RX QPSK Constellation Symbol Error Rate = 0.0527
RX QPSK Constellation
Symbol Error Rate = 0.0527

What to do? The easy answer for the doc is to amputate. That’s right, just clip the time domain waveform to limit the impulse amplitude in hopes of improving the RX constellation. It’s nasty, but often better than nothing. He takes out the scalpel and is walking towards the patient when the emergency room doors burst open behind him!

“STOP!!!”

“Wha?”

“STOP, I say! Before you do a complete hatchet job on this waveform, why don’t you let me do the procedure instead?”

“Why?”

“Well I attended a Globecom conference in 2004, where I was trained in a more… shall we say… refined technique for impulse mitigation. More of the patient’s data might be saved.”

“And just what is this fancy pants technique you’re going on about?”

“Here, let me draw it for you on the whiteboard…”

J. Armstrong and H. A. Suraweera “Decision directed impulse noise mitigation for OFDM in frequency selective fading channels”, Proc. IEEE GLOBECOM 2004, Dallas, TX, USA, 2004
J. Armstrong and H. A. Suraweera
“Decision directed impulse noise mitigation for OFDM in frequency selective fading channels”,
Proc. IEEE GLOBECOM 2004, Dallas, TX, USA, 2004

The doctor attempts to make sense of the diagram, but his eyes begin to glaze over. “Ah… sure… go right ahead…”

Yes, the diagram has a lot of boxes and arrows, but the technique isn’t hard to understand.

1. Perform normal OFDM demodulation in frequency domain
2. Assume nearest neighbor constellation points were what were actually transmitted
3. Subtract nearest neighbor constellation points from actual
4. Take IFFT of that to create time domain estimate of noise waveform.
5. Keep only the large spikes and zero the rest (non-linear operation)
6. Subtract this waveform from the original received RX waveform (noise canceling for the impulse).
7. Demodulate a second time.

Does it work? Yes it does, amazingly. And, this technique can even be used to subtract out impulses that are below the envelope of your RX waveform! Obviously, clipping isn’t even an option there since you don’t even know if or where its been hit.

How did it perform for the OFDM symbol above? First, here’s a zoomed in shot of the RX waveform with and without the impulse noise canceling.

impulse_noise_canceling_ofdm

You already saw the nasty unmodified constellation above. Here’s the constellation after impulse mitigation.

RX QPSK Constellation Symbol Error Rate = 0.0107
RX QPSK Constellation
Symbol Error Rate = 0.0107
.

Still not pretty, but a step in the right direction. More importantly, look at that reduction in symbol error rate!

Steal my matlab code for the implementation here: imp_mit.m

12 thoughts on “Impulse Noise Protection and Mitigation for OFDM”

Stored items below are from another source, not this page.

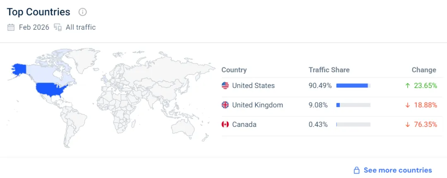Click the United States on the map
447x178 pixels.
pos(50,89)
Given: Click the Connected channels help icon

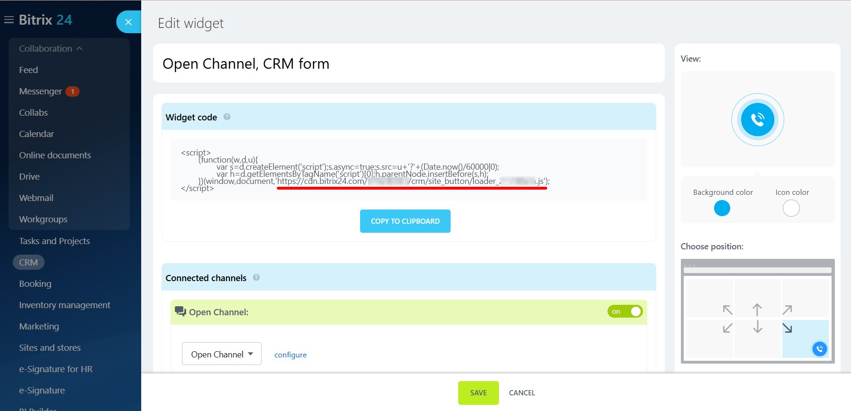Looking at the screenshot, I should pos(256,277).
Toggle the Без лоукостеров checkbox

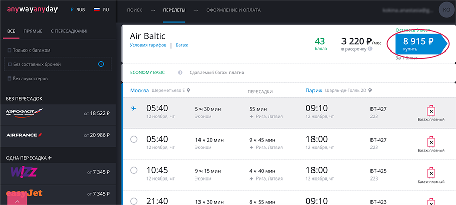click(x=9, y=79)
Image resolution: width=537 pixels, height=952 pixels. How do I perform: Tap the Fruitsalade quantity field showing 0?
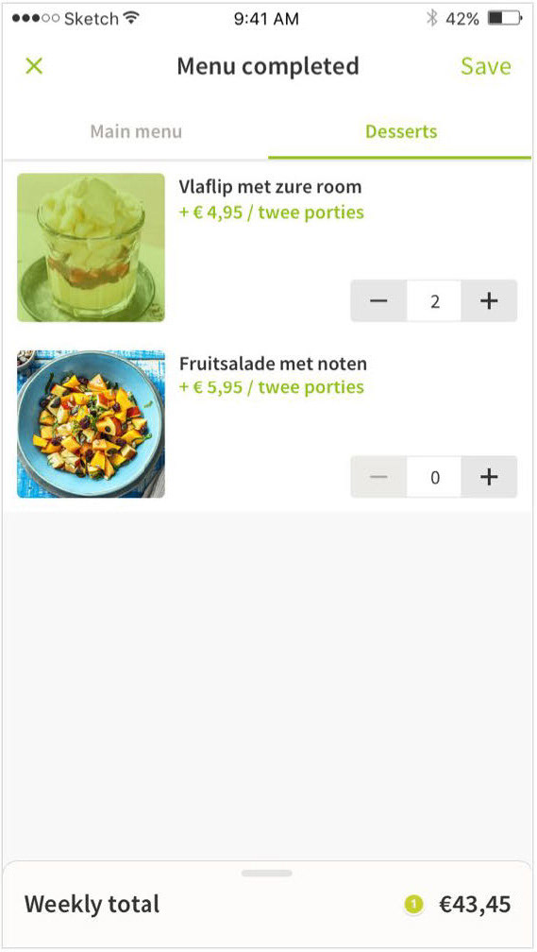(434, 477)
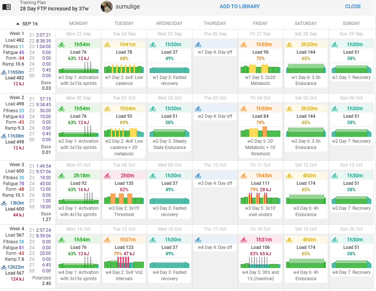Click the bike icon on Thu 26 Sep day off

(198, 45)
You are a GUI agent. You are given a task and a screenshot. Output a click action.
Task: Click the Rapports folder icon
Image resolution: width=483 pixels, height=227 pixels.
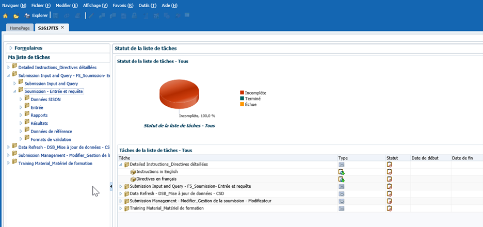coord(27,115)
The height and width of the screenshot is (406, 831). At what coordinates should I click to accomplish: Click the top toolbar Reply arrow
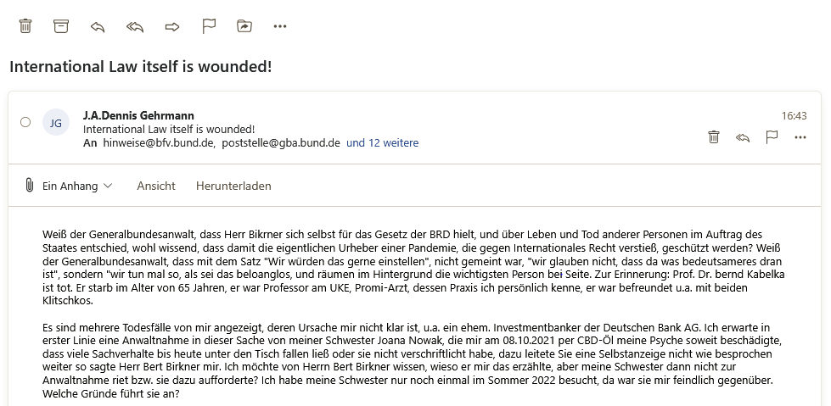(98, 26)
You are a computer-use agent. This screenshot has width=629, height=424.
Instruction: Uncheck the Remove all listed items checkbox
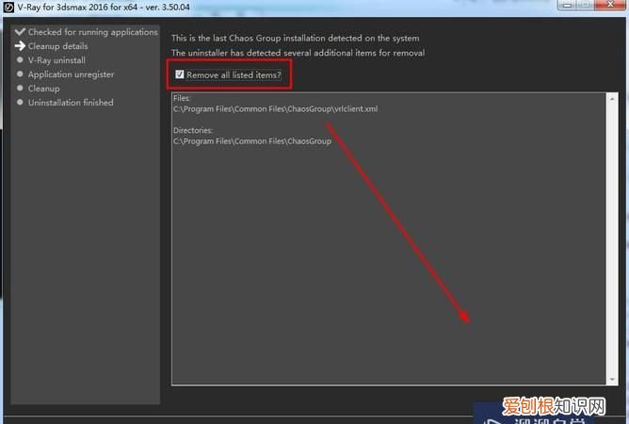pos(180,73)
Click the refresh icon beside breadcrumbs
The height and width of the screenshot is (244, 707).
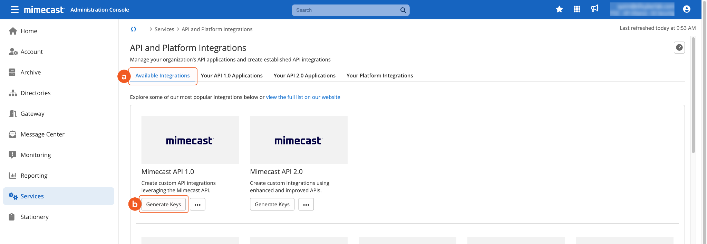[x=134, y=29]
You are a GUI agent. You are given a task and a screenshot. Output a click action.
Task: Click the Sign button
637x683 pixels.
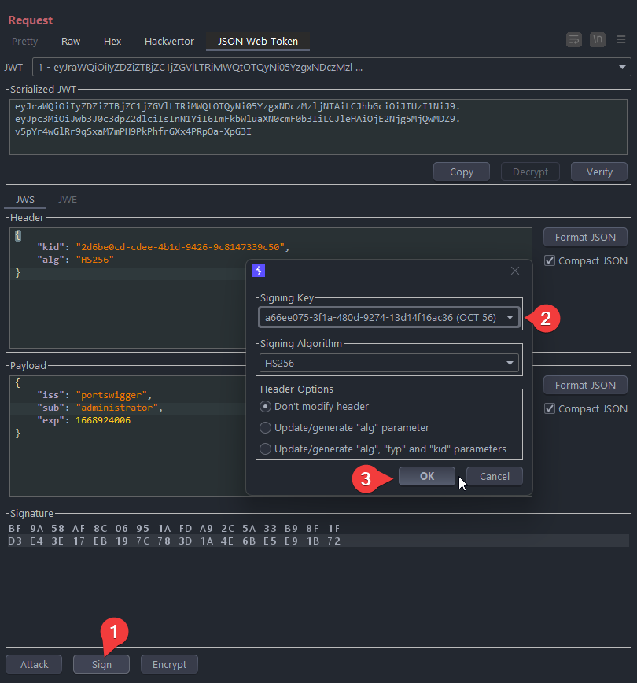(101, 665)
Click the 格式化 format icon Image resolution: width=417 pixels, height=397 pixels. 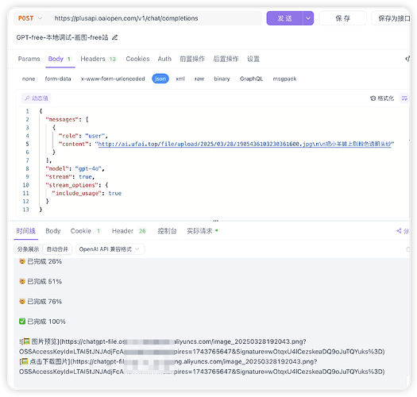373,98
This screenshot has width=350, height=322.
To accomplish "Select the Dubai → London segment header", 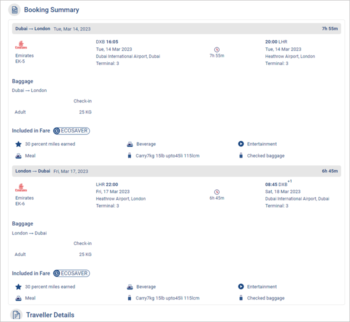I will coord(33,29).
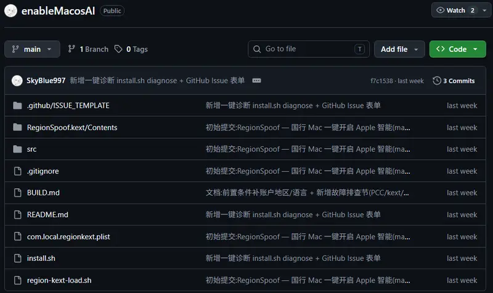This screenshot has height=293, width=493.
Task: Focus the Go to file search field
Action: click(x=309, y=49)
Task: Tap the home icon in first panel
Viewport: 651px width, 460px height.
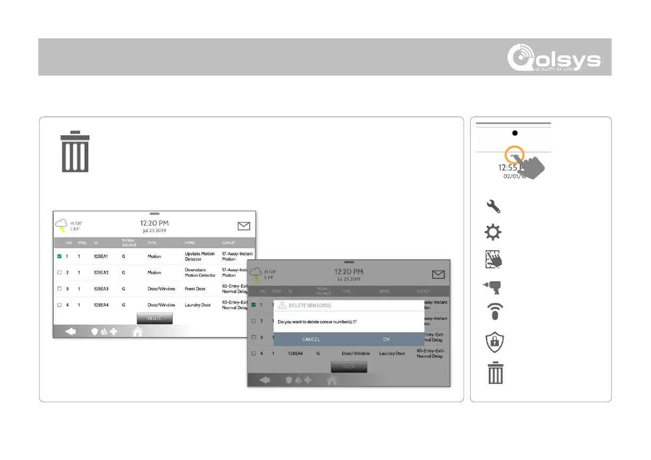Action: pos(138,332)
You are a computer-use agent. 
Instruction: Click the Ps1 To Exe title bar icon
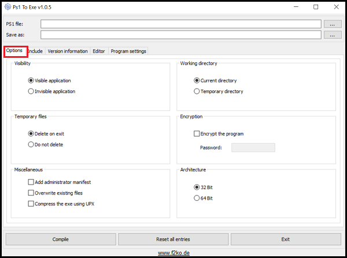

  1. plz help me to remove impulse using threshold blanking or show me the plot of ser estimation for ur coding in graph..

  2. hey i can’t code the whole project! 🙂 why don’t you give it a try and let me know where you get stuck.

    (1) detect impulse locations by identifying where waveform voltage exceeds some threshold.

    (2) set those samples to 0 (maybe add a few samples on either side, and smoothly ramp down to 0 and back up rather than a step change).

    (3) play around with threshold and # of samples to blank until you find the one that improves SER the most.

    good luck!

  3. hi prayalhalder – my code just computes SER at one noise level. you want to put the whole thing in a loop so that the SER is computed at a series of noise levels by varying the variable NM, which scales the noise power.